TEXT -
Content starts
The DOE-JGI Standard Operating Procedure for the Annotations of Microbial Genomes
- Konstantinos Mavromatis
- , Natalia N. Ivanova
- , I-Min A. Chen
- , Ernest Szeto
- , Victor M. Markowitz
- and Nikos C. Kyrpides
Received: 20 July 2009
Published: 20 July 2009
The DOE-JGI Microbial Annotation Pipeline (DOE-JGI MAP) supports gene prediction and/or functional annotation of microbial genomes towards comparative analysis with the Integrated Microbial Genome (IMG) system. DOE-JGI MAP annotation is applied on nucleotide sequence datasets included in the IMG-ER (Expert Review) version of IMG via the IMG ER submission site. Users can submit the sequence datasets consisting of one or more contigs in a multi-fasta file. DOE-JGI MAP annotation includes prediction of protein coding and RNA genes, as well as repeats and assignment of product names to these genes.
Keywords:Joint Genome Institutegene predictionfunctional annotationGeneMarkMetagenetRNA-ScanRNAmmerRfamIMG-ER
The DOE-JGI Microbial Annotation Pipeline (DOE-JGI MAP) is an automated pipeline for the annotation of bacterial and archaeal genomes using the Integrated Microbial Genome (IMG) system . Annotation includes both the identification of protein-coding and non-coding genes and repeats, as well as the prediction of the function of each gene and the assignment of a product name. The output of this pipeline is available through IMG-ER, which allows genomic analysis and manual curation in a comparative context of hundreds of genomes.
The DOE-JGI MAP uses as input a multi fasta file containing the nucleotide sequences for annotation. In addition, a user is required to provide additional information regarding the project, namely the locus tag prefix for the predicted genes and the method for protein and gene calling. Functional annotation is also optional and the user needs to select whether it will be applied. The pipeline is implemented in Perl and uses a series of publicly available software applications.
Genes are identified using a combination of Hidden Markov Models and sequence similarity-based approaches. Other features, such as CRISPRs, are also predicted (Figure 1).
The gene prediction pipeline starts with the detection of non-coding RNA genes (tRNA, rRNA and other RNA genes) and CRISPRs, followed by prediction of protein coding genes.
Content ends
RECORDS SHOWN -
Content starts
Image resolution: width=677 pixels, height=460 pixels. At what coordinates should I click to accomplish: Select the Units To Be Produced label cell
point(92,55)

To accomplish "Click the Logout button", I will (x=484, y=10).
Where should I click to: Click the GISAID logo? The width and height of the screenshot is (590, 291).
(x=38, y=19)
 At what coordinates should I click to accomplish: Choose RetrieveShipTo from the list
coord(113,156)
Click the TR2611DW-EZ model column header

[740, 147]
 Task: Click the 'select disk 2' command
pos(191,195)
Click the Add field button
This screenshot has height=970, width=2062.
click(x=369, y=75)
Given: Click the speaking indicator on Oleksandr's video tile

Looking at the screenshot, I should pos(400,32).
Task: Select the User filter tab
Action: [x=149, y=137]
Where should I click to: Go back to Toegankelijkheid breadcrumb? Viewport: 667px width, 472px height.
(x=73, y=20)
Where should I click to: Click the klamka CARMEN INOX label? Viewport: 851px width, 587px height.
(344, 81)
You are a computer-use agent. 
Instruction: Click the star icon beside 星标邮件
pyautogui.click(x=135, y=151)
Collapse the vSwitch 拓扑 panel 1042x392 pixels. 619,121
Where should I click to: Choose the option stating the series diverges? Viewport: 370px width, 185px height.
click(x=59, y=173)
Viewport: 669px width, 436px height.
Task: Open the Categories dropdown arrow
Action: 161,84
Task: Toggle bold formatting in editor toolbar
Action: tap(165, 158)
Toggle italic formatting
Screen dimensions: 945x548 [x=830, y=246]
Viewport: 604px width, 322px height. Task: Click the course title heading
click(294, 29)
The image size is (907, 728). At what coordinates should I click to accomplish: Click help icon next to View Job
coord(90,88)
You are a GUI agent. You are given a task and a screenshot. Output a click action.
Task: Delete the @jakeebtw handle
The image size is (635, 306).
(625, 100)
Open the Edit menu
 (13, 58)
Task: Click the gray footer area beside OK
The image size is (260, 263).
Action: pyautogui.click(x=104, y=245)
Content ends
WHAT YOU HAVE TO DO -
Write the next part of the article on the DOE-JGI Microbial Annotation Pipeline, starting after its last sentence.

RESULT OF THE EXERCISE -
Identification of tRNAs is performed using tRNAScan-SE-1.23 . The domain of the organism (Bacteria, Archaea) is a parameter that is required; all other parameters are set to default values. Ribosomal RNA genes (5S, 16S, 23S) are predicted using the program RNAmmer  using the standard sets of HMMs for RNA genes, provided by the authors. With the exception of tRNA and rRNA, all models from Rfam  are used to search the genome sequence. For faster detection, sequences are first compared to a database containing all the ncRNA genes in the Rfam database using BLAST, with a very loose cutoff. Subsequently, sequences that have hits to any genes belonging to an Rfam model are searched using the program INFERNAL, version 1 .
Identification of CRISPR elements is performed using the programs CRT  and PILERCR . The predictions from both programs are concatenated and, in case of overlapping predictions, the shorter prediction is removed.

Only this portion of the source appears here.